- Problem statement -
Can you quote, word for word, the lines of the listing below from the one containing "You are a GUI" through the end of the listing, both ends included? Leave the pictures out of your answer.

A run of listing
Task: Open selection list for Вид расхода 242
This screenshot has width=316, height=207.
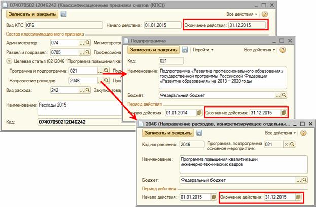Action: tap(81, 90)
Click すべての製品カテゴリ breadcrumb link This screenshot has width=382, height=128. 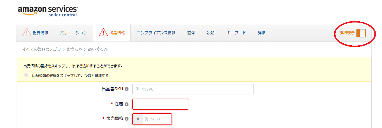[42, 49]
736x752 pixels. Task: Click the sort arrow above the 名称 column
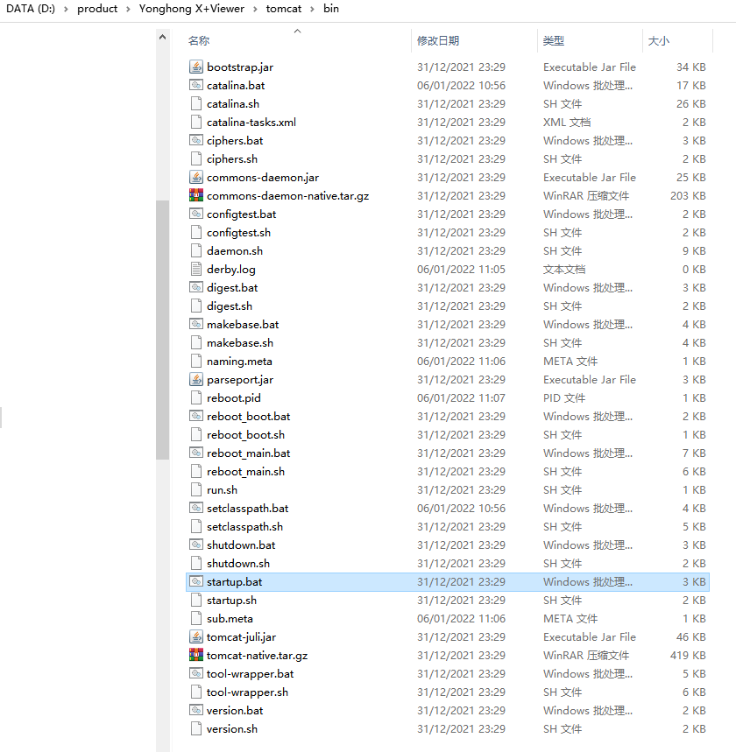point(297,30)
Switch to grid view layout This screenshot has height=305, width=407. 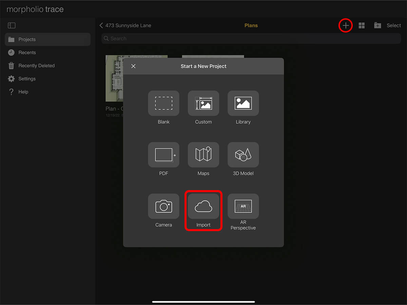(x=362, y=25)
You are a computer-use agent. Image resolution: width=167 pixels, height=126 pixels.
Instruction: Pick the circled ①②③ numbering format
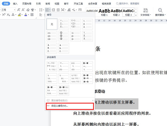(64, 36)
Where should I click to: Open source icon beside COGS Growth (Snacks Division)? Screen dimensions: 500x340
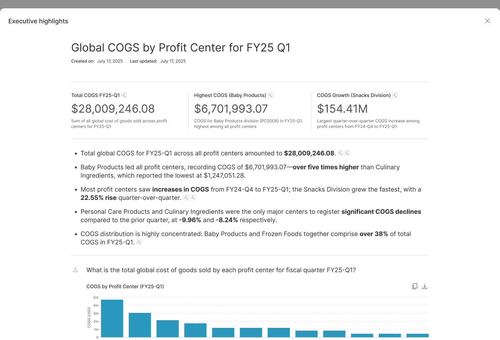click(395, 95)
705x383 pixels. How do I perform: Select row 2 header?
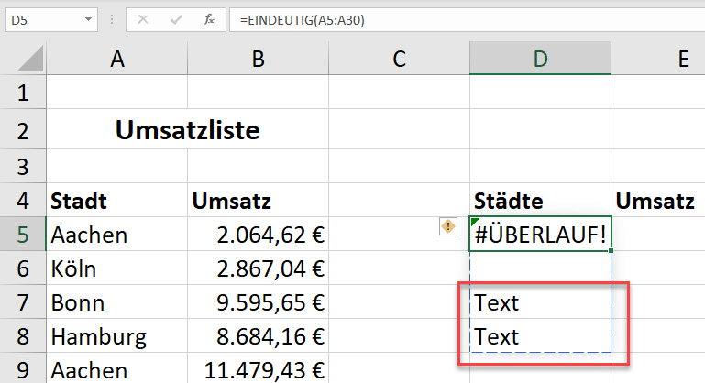point(22,130)
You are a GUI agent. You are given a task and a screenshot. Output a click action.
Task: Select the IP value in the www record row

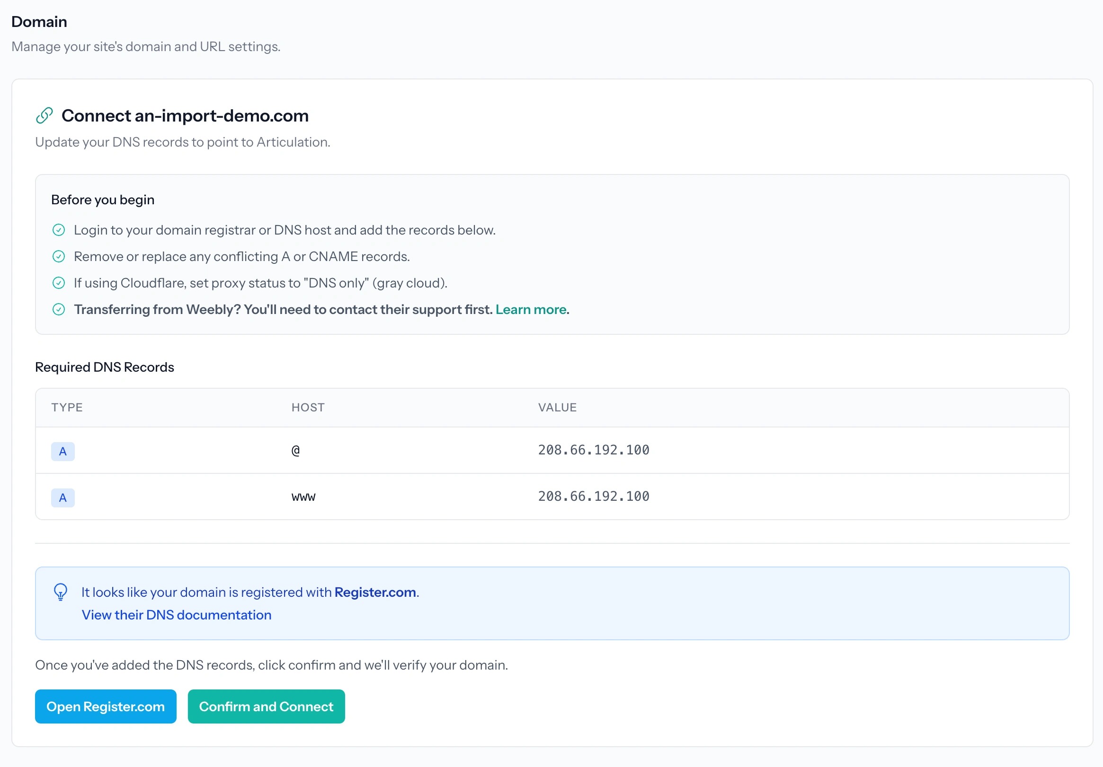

- Result -
You are a GUI agent. You are given a task and a screenshot. Output a click action.
Task: Select the IP value in the www record row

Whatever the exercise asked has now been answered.